Yeah, and their Debian kernel images are, by now, years out of date.

rb2e · on Sept 5, 2014

The post on DO's blog maybe be more informative: https://www.digitalocean.com/company/blog/coreos-now-availab...

kapilvt · on Sept 5, 2014

one nice unrelated thing that didn't make any of the blog posts, digital ocean now supports userdata when launching instances via console or the api! but it looks like they still need to update their other os images to install cloudinit.

raiyu · on Sept 5, 2014

When we began the work to integrate with CoreOS we saw that it was a perfect opportunity to build out the metadata service, which is why we decided to delay that initial launch until we rolled out this service.

After we've had a chance to work through some of the bugs that customers will uncover that we've missed in our testing we'll move forward to updating the rest of our images for this new metadata service and launching it publicly for production consumption for all customers.

Thanks

jimmyfalcon · on Sept 5, 2014

I remember attending a talk given by the CEO a few months ago. The strong point of CoreOS is for hosting application servers because it is does auto restart / updates rather than hosting can-not-go-down systems such as Databases.

This is exciting to me from a technological standpoint.

1. One of first large public projects written in Go (after docker) 2. One of the first large public projects using Raft. (consensus algorithm aimed to replace Paxos)

I am really looking forward to seeing how this project turns out. Personally, I wouldn't move any of my projects onto CoreOs for at least a few years.

Other than that, I always question how they plan to make money. Consulting model?

polvi · on Sept 5, 2014

Links to docs, etc, here: https://coreos.com/blog/digital-ocean-supports-coreos/

cdnsteve · on Sept 5, 2014

So this means DigitalOcean, when running CoreOS via Docker for your deployment, means you no longer need to worry about OS level updates? Is this now handled by DigitalOcean?

totallymike · on Sept 5, 2014

CoreOS has a pretty great update mechanism.
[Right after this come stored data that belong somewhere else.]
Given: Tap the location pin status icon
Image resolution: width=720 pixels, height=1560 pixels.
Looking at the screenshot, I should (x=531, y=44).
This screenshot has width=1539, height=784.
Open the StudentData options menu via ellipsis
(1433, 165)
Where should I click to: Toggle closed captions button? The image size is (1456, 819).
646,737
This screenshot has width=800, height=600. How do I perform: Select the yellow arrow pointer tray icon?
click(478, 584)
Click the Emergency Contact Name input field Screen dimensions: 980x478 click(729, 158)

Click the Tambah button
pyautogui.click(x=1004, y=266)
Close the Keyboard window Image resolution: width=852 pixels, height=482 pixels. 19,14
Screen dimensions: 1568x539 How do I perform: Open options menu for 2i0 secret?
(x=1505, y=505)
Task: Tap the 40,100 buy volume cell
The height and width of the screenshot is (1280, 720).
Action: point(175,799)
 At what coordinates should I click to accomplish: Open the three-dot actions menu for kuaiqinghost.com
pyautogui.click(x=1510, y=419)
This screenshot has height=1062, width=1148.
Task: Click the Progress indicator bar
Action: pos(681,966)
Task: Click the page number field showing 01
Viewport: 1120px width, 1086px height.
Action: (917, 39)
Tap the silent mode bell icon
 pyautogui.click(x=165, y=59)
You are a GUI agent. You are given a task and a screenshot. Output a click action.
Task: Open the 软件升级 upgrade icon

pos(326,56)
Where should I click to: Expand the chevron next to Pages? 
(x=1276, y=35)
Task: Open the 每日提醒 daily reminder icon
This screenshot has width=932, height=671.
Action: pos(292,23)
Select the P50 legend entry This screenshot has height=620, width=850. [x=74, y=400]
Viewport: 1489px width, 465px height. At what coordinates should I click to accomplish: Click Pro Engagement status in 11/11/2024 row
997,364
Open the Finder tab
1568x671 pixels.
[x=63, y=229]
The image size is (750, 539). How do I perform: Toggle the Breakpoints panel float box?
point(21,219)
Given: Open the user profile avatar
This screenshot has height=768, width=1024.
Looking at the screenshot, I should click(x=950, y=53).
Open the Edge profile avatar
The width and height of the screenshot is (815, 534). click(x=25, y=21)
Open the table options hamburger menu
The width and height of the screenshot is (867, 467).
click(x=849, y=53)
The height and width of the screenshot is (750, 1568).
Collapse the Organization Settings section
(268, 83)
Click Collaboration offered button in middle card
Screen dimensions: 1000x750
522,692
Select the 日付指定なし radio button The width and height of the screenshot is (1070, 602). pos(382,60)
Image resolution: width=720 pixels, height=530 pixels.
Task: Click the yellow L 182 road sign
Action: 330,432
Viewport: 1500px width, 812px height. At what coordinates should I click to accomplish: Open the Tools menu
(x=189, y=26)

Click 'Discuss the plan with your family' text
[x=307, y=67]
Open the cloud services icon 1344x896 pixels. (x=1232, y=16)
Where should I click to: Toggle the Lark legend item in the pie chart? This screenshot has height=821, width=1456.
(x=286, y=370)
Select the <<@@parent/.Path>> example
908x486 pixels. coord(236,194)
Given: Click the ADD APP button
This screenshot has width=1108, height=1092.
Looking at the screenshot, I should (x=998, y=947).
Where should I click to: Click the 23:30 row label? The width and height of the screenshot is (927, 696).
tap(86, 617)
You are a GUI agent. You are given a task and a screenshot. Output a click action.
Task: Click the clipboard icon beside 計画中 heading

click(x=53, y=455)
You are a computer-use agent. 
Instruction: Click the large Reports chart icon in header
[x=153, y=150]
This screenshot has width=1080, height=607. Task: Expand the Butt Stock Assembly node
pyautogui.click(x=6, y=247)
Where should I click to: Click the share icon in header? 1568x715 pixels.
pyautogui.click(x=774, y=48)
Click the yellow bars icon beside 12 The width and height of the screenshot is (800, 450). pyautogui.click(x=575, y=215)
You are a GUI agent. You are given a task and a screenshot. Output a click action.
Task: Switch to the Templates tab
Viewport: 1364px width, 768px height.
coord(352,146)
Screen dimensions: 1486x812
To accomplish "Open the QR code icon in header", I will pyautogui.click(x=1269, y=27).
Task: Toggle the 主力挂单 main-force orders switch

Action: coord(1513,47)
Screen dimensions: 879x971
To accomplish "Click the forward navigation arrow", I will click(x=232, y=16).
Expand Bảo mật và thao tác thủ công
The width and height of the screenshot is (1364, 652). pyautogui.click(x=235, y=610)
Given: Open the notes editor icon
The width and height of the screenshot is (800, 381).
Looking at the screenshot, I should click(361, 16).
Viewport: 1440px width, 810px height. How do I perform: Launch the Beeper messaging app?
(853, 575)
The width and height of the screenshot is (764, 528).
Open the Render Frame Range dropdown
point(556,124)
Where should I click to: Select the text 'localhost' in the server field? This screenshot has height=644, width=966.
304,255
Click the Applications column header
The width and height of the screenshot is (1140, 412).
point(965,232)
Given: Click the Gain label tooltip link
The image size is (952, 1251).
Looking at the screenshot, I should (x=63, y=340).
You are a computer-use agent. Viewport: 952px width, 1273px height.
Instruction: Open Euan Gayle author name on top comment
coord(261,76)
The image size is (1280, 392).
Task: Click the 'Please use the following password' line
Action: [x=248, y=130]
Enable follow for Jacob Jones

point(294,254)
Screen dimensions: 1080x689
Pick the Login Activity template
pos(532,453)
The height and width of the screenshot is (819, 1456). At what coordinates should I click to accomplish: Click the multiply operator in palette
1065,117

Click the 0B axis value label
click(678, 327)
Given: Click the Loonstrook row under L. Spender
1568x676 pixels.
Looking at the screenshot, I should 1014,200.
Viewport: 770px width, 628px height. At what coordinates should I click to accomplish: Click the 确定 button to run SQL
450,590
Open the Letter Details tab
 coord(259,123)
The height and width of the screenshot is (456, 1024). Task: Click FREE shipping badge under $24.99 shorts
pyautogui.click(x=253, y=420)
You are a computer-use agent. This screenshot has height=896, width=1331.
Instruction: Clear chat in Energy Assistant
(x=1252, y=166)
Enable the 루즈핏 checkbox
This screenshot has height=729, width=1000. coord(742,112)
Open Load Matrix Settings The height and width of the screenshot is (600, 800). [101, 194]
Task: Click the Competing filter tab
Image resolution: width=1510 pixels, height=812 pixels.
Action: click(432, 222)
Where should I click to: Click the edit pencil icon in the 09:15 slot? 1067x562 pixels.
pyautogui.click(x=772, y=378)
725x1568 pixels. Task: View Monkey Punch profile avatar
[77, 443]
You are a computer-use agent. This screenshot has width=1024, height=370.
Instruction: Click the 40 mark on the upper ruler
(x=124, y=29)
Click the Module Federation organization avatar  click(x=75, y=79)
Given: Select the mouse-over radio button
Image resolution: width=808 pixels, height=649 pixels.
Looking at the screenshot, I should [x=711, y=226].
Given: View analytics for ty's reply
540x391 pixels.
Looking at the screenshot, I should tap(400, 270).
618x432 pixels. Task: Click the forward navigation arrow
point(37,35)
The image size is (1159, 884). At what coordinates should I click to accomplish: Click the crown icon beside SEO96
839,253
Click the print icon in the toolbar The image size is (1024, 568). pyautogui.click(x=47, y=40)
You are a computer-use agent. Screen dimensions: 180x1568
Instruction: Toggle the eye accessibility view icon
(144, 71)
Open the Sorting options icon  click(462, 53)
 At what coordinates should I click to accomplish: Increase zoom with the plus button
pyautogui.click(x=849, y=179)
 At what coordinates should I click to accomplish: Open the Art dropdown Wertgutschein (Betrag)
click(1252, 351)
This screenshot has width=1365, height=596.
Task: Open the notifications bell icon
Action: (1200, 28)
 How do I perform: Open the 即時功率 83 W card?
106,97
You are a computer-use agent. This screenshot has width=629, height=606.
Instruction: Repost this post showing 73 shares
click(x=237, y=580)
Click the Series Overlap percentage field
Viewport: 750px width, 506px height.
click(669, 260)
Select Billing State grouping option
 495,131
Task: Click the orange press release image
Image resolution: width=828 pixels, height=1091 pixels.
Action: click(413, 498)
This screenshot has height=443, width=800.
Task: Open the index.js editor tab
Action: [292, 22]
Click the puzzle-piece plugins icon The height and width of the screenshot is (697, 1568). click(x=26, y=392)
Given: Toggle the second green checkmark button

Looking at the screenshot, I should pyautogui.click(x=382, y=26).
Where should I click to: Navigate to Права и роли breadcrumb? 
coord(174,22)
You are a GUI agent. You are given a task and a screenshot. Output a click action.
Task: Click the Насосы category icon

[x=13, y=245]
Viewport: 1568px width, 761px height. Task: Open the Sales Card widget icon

You can read about it here: https://coreos.com/using-coreos/updates/

In short, CoreOS maintains two OS partitions, A and B. When an update is available, it is automatically downloaded to the B partition, and upon reboot the B partition becomes active, effectively rotating the partitions.

andrewsomething · on Sept 5, 2014

Droplets running CoreOS will receive automatic updates through the normal CoreOS update service.

yrro · on Sept 6, 2014

I'd seriously worry if I had to rely on Digialocean providing timely OS updates.

ebarock · on Sept 5, 2014

Marketing, marketing and marketing...

Digital Ocean is doing lots of advertising but their servers are not holding the traffic.

I had my website hosted with them and I was literally unable to connect on it via SSH due to the low quality of their link.

I was disappointed with DreamHost, moved to Digital Ocean, now I am testing Linode.

threeseed · on Sept 5, 2014

Pretty sure it's something related to the quality of your link. I had no issues in the past SSHing from Australia no less into DigitalOcean US DCs.

Also whilst you are testing Linode have a look into their behaviour the last few times they were hacked. They deliberately withheld information from their customers. Pretty despicable company if you ask me.

jahewson · on Sept 5, 2014

What makes you so sure that the problem wasn't the quality of your link?

avinassh · on Sept 5, 2014

Their official blog announcement: https://www.digitalocean.com/company/blog/coreos-now-availab...

fishnchips · on Sept 5, 2014

Hurray! I've been really waiting for that for the last few months. I remember there being a huge thread about it in the DO community.

notastartup · on Sept 5, 2014

What benefits do you get with CoreOS support? I don't understand from just reading the article maybe a real world example makes more sense.